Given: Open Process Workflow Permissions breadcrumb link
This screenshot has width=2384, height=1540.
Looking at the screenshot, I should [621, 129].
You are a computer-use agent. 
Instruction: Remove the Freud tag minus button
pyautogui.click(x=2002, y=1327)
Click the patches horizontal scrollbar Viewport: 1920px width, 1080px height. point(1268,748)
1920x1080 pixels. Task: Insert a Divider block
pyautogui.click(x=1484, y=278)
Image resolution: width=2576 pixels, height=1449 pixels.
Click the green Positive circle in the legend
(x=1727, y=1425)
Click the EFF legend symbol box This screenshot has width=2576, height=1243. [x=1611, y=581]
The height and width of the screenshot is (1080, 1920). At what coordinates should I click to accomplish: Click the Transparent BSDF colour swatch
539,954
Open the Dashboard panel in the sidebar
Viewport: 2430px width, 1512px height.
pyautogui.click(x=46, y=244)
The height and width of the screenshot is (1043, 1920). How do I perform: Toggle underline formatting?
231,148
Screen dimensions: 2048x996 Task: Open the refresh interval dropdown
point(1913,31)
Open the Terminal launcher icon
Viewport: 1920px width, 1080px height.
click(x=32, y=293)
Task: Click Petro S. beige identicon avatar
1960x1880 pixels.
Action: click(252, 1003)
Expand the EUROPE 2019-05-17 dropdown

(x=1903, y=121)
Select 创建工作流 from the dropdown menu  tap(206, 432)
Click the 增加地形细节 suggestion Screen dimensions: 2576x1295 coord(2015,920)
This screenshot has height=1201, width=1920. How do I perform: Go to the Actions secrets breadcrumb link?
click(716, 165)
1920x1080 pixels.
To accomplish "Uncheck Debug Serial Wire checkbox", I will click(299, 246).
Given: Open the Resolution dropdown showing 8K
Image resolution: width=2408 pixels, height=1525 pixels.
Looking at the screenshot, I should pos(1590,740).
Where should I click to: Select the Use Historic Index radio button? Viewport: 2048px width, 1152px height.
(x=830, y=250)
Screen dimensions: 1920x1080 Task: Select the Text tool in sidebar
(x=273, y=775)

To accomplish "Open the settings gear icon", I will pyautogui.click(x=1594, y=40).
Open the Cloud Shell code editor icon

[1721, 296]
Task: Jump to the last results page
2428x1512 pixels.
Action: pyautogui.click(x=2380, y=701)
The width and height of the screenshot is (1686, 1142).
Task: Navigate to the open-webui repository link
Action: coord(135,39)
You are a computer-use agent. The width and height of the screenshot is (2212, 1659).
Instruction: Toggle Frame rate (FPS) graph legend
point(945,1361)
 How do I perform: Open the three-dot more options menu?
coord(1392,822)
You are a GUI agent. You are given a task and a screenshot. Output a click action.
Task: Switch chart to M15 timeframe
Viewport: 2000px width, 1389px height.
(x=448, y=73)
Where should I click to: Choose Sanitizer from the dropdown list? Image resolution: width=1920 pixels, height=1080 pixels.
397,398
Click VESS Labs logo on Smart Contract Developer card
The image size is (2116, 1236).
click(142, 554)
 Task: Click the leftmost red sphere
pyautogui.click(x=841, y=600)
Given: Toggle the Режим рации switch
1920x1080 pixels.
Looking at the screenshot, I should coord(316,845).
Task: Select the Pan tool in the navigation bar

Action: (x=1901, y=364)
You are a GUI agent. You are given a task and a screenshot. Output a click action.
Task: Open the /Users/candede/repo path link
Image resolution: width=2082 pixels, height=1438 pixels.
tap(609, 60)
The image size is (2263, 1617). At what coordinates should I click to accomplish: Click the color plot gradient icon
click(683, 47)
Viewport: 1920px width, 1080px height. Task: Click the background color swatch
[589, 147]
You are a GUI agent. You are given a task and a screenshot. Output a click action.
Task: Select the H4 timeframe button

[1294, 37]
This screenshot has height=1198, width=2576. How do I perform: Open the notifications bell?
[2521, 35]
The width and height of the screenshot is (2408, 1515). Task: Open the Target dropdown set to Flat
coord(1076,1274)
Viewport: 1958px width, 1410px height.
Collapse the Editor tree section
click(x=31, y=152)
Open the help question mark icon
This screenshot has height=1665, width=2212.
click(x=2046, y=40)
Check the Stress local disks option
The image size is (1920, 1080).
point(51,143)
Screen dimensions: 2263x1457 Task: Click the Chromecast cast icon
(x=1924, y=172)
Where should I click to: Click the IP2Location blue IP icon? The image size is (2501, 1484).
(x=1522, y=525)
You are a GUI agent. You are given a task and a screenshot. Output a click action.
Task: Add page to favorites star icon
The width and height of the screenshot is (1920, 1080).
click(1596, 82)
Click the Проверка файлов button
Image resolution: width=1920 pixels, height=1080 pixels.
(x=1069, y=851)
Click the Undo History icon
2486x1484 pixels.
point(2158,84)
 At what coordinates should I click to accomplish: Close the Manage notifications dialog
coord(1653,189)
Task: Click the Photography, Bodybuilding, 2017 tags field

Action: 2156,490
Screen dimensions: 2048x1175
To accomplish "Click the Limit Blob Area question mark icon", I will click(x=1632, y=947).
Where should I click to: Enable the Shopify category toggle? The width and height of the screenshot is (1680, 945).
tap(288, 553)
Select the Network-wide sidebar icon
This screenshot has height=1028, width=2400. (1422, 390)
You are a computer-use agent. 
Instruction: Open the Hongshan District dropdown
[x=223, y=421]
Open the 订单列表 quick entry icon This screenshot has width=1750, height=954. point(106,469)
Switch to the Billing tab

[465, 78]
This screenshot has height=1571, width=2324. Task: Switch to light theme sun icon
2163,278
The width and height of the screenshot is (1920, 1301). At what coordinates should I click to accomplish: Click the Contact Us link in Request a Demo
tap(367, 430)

**Required action**
Copy out all of the records shown above exactly.

**Answer to the exercise**
Given: Open Process Workflow Permissions breadcrumb link
This screenshot has width=2384, height=1540.
Looking at the screenshot, I should [621, 129].
You are a computer-use agent. 
Instruction: Remove the Freud tag minus button
pyautogui.click(x=2002, y=1327)
Click the patches horizontal scrollbar Viewport: 1920px width, 1080px height. point(1268,748)
1920x1080 pixels. Task: Insert a Divider block
pyautogui.click(x=1484, y=278)
Image resolution: width=2576 pixels, height=1449 pixels.
Click the green Positive circle in the legend
(x=1727, y=1425)
Click the EFF legend symbol box This screenshot has width=2576, height=1243. [x=1611, y=581]
The height and width of the screenshot is (1080, 1920). At what coordinates should I click to accomplish: Click the Transparent BSDF colour swatch
539,954
Open the Dashboard panel in the sidebar
Viewport: 2430px width, 1512px height.
pyautogui.click(x=46, y=244)
The height and width of the screenshot is (1043, 1920). How do I perform: Toggle underline formatting?
231,148
Screen dimensions: 2048x996 Task: Open the refresh interval dropdown
point(1913,31)
Open the Terminal launcher icon
Viewport: 1920px width, 1080px height.
click(x=32, y=293)
Task: Click Petro S. beige identicon avatar
1960x1880 pixels.
Action: click(252, 1003)
Expand the EUROPE 2019-05-17 dropdown

(x=1903, y=121)
Select 创建工作流 from the dropdown menu  tap(206, 432)
Click the 增加地形细节 suggestion Screen dimensions: 2576x1295 coord(2015,920)
This screenshot has height=1201, width=1920. How do I perform: Go to the Actions secrets breadcrumb link?
click(716, 165)
1920x1080 pixels.
To accomplish "Uncheck Debug Serial Wire checkbox", I will click(299, 246).
Given: Open the Resolution dropdown showing 8K
Image resolution: width=2408 pixels, height=1525 pixels.
Looking at the screenshot, I should pos(1590,740).
Where should I click to: Select the Use Historic Index radio button? Viewport: 2048px width, 1152px height.
(x=830, y=250)
Screen dimensions: 1920x1080 Task: Select the Text tool in sidebar
(x=273, y=775)

To accomplish "Open the settings gear icon", I will pyautogui.click(x=1594, y=40).
Open the Cloud Shell code editor icon

[1721, 296]
Task: Jump to the last results page
2428x1512 pixels.
Action: pyautogui.click(x=2380, y=701)
The width and height of the screenshot is (1686, 1142).
Task: Navigate to the open-webui repository link
Action: coord(135,39)
You are a computer-use agent. The width and height of the screenshot is (2212, 1659).
Instruction: Toggle Frame rate (FPS) graph legend
point(945,1361)
 How do I perform: Open the three-dot more options menu?
coord(1392,822)
You are a GUI agent. You are given a task and a screenshot. Output a click action.
Task: Switch chart to M15 timeframe
Viewport: 2000px width, 1389px height.
(x=448, y=73)
Where should I click to: Choose Sanitizer from the dropdown list? Image resolution: width=1920 pixels, height=1080 pixels.
397,398
Click VESS Labs logo on Smart Contract Developer card
The image size is (2116, 1236).
click(142, 554)
 Task: Click the leftmost red sphere
pyautogui.click(x=841, y=600)
Given: Toggle the Режим рации switch
1920x1080 pixels.
Looking at the screenshot, I should coord(316,845).
Task: Select the Pan tool in the navigation bar

Action: (x=1901, y=364)
You are a GUI agent. You are given a task and a screenshot. Output a click action.
Task: Open the /Users/candede/repo path link
Image resolution: width=2082 pixels, height=1438 pixels.
tap(609, 60)
The image size is (2263, 1617). At what coordinates should I click to accomplish: Click the color plot gradient icon
click(683, 47)
Viewport: 1920px width, 1080px height. Task: Click the background color swatch
[589, 147]
You are a GUI agent. You are given a task and a screenshot. Output a click action.
Task: Select the H4 timeframe button

[1294, 37]
This screenshot has height=1198, width=2576. How do I perform: Open the notifications bell?
[2521, 35]
The width and height of the screenshot is (2408, 1515). Task: Open the Target dropdown set to Flat
coord(1076,1274)
Viewport: 1958px width, 1410px height.
Collapse the Editor tree section
click(x=31, y=152)
Open the help question mark icon
This screenshot has height=1665, width=2212.
click(x=2046, y=40)
Check the Stress local disks option
The image size is (1920, 1080).
point(51,143)
Screen dimensions: 2263x1457 Task: Click the Chromecast cast icon
(x=1924, y=172)
Where should I click to: Click the IP2Location blue IP icon? The image size is (2501, 1484).
(x=1522, y=525)
You are a GUI agent. You are given a task and a screenshot. Output a click action.
Task: Add page to favorites star icon
The width and height of the screenshot is (1920, 1080).
click(1596, 82)
Click the Проверка файлов button
Image resolution: width=1920 pixels, height=1080 pixels.
(x=1069, y=851)
Click the Undo History icon
2486x1484 pixels.
point(2158,84)
 At what coordinates should I click to accomplish: Close the Manage notifications dialog
coord(1653,189)
Task: Click the Photography, Bodybuilding, 2017 tags field

Action: 2156,490
Screen dimensions: 2048x1175
To accomplish "Click the Limit Blob Area question mark icon", I will click(x=1632, y=947).
Where should I click to: Enable the Shopify category toggle? The width and height of the screenshot is (1680, 945).
tap(288, 553)
Select the Network-wide sidebar icon
This screenshot has height=1028, width=2400. (1422, 390)
You are a computer-use agent. 
Instruction: Open the Hongshan District dropdown
[x=223, y=421]
Open the 订单列表 quick entry icon This screenshot has width=1750, height=954. point(106,469)
Switch to the Billing tab

[465, 78]
This screenshot has height=1571, width=2324. Task: Switch to light theme sun icon
2163,278
The width and height of the screenshot is (1920, 1301). At what coordinates should I click to accomplish: Click the Contact Us link in Request a Demo
tap(367, 430)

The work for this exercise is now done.